The Bulgakov Museum in Moscow  is a writer's house museum which commemorates the life and work of author Mikhail Afanasyevich Bulgakov in an apartment where he lived in Moscow, Russia, and in which he set portions of his novel The Master and Margarita. Graffiti, including text from the novel and drawings of its characters, have decorated the external walls and stairwells of the apartment building since the beginning of perestroika. It is located about two blocks from Patriarch Ponds, the scene of the opening chapter of the novel, where the Moscow city government had planned to erect statues commemorating the novel. It is close to Mayakovskaya metro station

The once luxurious rental house, constructed by millionaire Ilya Pigit, owner of the tobacco factory Ducat, was fitted for the first working commune after the revolution. The house, which housed or was visited by dancer Isadora Duncan and poet Sergey Esenin, Alice Koonen and Andrei Bely, Vasily Surikov and bass Fyodor Shaliapin, imaginists and futurists, the members of the artistic group the Jack of Diamonds, and the whole Moscow bohemians, was filled up with the proletariat in the early post-revolutionary years. The studios of the artists Pyotr Konchalovsky and Georgy Yakulov, which were situated in the court of the house 10, were kept, and artistic life continued to pulsate there weekly. What occurred in other apartments – Bulgakov described vividly in the stories № 13 – Elpit Rabcommune Building, The Psalm, The Moonshine Lake, and finally in the novel The Master and Margarita.

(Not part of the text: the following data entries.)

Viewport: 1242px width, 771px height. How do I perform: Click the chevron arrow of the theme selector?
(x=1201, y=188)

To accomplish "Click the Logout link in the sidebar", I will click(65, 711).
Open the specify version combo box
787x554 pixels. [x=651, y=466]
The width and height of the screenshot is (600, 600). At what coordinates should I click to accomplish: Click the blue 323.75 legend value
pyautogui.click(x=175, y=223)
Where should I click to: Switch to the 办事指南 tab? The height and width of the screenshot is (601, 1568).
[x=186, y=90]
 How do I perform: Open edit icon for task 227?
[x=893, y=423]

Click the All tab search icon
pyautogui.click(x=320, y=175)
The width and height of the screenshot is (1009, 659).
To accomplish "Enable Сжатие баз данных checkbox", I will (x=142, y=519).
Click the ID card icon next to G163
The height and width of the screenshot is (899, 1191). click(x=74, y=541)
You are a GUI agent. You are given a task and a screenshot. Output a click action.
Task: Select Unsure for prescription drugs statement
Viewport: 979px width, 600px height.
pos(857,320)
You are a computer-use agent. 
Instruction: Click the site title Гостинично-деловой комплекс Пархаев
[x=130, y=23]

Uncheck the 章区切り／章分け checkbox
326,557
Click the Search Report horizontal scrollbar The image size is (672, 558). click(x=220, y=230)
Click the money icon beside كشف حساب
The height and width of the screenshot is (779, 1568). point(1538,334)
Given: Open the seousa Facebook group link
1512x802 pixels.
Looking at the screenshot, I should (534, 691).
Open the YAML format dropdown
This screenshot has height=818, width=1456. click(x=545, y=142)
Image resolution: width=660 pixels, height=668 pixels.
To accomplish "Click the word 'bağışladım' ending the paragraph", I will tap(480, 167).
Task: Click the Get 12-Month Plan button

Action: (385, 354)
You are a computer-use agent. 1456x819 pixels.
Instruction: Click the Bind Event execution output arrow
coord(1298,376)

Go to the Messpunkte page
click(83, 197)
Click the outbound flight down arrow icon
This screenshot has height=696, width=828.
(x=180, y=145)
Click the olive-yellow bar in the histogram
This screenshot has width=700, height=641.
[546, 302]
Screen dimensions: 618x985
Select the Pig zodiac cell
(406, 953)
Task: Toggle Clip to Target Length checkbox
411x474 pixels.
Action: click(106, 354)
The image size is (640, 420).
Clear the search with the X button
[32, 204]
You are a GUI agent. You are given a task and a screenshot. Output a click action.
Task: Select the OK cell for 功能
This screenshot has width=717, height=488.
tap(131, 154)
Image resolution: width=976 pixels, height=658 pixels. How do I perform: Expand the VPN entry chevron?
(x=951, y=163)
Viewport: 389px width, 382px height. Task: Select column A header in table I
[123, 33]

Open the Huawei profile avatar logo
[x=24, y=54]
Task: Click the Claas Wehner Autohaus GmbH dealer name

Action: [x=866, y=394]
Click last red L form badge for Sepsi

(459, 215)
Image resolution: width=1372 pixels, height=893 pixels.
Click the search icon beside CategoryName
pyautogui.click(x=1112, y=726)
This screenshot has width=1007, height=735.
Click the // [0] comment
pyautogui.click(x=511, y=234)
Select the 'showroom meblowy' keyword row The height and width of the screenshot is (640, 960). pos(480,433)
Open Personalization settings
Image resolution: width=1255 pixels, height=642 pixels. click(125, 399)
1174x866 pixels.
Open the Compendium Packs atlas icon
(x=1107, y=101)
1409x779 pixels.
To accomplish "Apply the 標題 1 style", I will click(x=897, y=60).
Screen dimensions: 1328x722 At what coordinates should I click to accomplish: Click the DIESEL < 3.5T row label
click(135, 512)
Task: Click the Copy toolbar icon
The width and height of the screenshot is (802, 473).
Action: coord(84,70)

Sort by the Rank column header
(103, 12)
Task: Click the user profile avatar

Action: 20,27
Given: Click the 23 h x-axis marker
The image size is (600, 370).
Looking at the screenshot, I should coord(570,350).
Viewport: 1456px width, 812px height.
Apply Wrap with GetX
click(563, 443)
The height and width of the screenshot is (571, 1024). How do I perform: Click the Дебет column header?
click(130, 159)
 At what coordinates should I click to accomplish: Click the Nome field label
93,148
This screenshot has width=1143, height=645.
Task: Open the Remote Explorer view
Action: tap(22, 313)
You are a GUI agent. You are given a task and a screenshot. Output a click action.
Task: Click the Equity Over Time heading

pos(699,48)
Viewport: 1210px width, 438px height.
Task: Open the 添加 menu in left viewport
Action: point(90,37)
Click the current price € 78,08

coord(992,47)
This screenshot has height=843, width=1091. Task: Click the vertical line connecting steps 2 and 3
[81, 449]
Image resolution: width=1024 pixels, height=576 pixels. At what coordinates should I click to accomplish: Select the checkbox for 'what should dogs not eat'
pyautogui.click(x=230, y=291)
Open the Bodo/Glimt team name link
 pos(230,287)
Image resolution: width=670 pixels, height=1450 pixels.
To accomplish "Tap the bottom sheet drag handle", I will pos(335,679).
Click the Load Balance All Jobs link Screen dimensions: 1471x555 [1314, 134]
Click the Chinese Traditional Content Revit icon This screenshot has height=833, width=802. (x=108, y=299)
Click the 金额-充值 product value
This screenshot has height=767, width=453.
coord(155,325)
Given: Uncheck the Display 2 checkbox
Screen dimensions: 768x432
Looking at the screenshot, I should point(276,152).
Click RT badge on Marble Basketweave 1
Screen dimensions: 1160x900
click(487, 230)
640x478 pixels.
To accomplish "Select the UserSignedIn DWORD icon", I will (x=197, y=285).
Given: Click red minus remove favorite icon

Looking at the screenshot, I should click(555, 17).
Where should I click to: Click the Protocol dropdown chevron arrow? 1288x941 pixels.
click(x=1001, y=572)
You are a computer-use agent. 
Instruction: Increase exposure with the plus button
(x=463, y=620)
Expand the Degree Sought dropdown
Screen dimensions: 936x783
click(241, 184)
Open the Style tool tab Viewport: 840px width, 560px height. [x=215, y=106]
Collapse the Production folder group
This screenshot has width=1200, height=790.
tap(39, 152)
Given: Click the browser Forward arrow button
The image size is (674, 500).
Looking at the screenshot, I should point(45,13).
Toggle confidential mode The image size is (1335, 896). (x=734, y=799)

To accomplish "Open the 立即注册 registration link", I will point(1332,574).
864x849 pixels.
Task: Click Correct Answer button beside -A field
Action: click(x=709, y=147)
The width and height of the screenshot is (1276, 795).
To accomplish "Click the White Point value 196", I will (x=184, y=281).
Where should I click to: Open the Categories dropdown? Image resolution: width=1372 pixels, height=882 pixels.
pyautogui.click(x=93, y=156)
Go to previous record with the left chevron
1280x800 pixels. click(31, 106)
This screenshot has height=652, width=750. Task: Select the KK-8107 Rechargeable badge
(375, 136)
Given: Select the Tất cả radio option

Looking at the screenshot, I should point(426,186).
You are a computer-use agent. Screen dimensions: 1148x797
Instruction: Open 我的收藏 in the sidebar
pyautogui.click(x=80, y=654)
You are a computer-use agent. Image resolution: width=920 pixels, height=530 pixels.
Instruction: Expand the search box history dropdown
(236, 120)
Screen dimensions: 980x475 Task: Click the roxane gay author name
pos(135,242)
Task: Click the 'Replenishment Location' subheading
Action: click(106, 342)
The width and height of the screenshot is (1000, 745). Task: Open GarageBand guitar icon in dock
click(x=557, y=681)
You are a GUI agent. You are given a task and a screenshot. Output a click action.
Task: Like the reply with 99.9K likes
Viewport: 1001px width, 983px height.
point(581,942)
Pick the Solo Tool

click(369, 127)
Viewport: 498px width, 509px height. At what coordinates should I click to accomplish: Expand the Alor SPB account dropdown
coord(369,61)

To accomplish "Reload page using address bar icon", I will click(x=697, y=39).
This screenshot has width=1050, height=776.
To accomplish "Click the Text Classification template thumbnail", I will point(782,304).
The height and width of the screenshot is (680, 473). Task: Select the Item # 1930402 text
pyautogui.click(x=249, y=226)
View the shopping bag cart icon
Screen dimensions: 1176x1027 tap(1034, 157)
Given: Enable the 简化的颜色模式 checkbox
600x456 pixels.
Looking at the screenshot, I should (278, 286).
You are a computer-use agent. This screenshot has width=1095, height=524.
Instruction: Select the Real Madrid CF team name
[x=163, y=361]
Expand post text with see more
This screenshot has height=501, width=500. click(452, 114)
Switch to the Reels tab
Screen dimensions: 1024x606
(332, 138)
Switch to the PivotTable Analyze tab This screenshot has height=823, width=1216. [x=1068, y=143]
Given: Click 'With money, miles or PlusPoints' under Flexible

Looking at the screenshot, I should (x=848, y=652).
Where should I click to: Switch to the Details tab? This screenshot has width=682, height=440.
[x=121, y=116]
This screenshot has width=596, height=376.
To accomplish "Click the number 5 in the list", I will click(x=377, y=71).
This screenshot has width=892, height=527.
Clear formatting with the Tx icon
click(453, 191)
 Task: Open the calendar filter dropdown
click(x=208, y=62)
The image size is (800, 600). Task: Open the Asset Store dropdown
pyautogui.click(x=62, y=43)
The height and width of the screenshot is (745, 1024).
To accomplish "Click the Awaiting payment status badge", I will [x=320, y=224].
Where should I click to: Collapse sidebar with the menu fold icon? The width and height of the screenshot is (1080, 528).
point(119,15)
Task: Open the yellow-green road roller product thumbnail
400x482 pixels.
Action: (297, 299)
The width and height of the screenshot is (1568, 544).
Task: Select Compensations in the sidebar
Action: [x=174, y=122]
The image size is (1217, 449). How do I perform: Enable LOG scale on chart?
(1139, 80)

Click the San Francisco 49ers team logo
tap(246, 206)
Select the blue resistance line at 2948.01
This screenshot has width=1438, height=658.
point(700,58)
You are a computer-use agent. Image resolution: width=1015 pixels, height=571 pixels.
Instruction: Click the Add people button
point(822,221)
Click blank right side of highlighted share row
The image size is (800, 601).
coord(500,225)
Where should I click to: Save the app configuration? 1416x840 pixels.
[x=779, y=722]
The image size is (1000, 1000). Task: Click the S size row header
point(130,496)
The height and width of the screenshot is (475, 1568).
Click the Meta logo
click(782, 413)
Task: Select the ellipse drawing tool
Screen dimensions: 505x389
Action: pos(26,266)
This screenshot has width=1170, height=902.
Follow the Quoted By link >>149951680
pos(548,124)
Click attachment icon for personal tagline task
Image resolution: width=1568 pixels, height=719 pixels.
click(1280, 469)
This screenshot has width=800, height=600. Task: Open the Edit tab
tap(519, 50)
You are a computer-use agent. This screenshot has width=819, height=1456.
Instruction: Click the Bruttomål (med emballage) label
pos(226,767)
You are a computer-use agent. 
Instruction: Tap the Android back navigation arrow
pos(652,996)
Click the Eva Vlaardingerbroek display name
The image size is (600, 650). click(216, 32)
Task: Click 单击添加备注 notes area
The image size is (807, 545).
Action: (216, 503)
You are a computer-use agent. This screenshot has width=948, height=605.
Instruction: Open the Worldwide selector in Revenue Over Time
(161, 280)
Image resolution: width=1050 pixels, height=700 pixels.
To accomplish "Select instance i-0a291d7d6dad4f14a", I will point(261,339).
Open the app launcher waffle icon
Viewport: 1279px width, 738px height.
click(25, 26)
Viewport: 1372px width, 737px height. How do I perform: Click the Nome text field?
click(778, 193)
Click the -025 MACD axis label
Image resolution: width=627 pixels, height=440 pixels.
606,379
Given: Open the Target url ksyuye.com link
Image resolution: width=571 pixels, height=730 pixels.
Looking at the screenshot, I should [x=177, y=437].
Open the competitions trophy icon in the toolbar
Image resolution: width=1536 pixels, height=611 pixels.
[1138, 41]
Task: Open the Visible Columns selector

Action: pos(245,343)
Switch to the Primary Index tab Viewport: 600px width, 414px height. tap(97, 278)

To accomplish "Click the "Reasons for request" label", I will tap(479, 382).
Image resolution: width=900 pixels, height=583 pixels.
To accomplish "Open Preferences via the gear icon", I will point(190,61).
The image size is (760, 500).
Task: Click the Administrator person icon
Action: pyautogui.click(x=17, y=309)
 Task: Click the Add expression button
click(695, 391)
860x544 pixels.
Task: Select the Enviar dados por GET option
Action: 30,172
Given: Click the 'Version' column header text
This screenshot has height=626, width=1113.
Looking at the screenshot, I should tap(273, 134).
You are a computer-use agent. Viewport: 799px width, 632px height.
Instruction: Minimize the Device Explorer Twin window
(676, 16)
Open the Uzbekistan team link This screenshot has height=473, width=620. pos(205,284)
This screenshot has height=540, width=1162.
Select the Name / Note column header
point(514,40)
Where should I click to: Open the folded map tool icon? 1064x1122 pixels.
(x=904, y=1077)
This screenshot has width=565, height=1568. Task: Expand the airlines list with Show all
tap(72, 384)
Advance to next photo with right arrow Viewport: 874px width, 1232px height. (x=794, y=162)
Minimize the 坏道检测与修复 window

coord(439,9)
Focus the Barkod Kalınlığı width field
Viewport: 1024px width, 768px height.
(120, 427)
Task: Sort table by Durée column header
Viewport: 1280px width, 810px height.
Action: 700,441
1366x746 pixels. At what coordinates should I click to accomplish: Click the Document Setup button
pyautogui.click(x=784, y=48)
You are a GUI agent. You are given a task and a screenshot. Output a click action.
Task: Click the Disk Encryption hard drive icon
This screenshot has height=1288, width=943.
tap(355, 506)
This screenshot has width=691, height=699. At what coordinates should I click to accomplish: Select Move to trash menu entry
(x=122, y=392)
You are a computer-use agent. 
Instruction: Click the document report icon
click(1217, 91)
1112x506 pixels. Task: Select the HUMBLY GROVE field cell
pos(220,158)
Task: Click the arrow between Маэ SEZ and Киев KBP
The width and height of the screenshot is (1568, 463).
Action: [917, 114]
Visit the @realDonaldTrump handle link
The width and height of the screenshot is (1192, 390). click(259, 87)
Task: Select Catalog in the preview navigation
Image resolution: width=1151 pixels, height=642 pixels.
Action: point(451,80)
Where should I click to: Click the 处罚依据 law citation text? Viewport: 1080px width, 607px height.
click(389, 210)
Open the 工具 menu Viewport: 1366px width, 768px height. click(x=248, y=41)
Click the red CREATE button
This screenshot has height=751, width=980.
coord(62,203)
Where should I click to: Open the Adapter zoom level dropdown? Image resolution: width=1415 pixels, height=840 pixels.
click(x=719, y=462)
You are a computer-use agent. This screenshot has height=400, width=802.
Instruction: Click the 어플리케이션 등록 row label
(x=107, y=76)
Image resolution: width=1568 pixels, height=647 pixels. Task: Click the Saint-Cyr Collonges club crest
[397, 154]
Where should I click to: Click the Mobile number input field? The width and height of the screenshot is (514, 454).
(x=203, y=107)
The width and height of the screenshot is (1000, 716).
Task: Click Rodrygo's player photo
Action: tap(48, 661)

The communal flat № 50, where Mikhail Bulgakov and his wife lived during 1921–24, became the prototype of that Odd Flat, where Voland with his court settled up, and where that leading to another measurement mysterious stairs is situated. Years passed, and the stairs of the entrance № 6 became a bewitched place: since the 1970s people go there to sit on those steps, where Annushka found the horse-shoe, to recollect the favourite fragments from the Novel, to sing and to dream. The stairs became one of the unofficial cultural centers of Moscow of 1980–90s. In the attic the “Academy of the Hippie” was organized, and the walls of the entrance were covered with drawings, quotations from Bulgakov’s works, declarations of love to Bulgakov and his characters. During these years, the door of the flat № 50 was closed for the fans of Bulgakov: it housed a design office. But in the 1990s the Bulgakov Fund was based there, and then since April 2007 – the only official Bulgakov Museum in Russia.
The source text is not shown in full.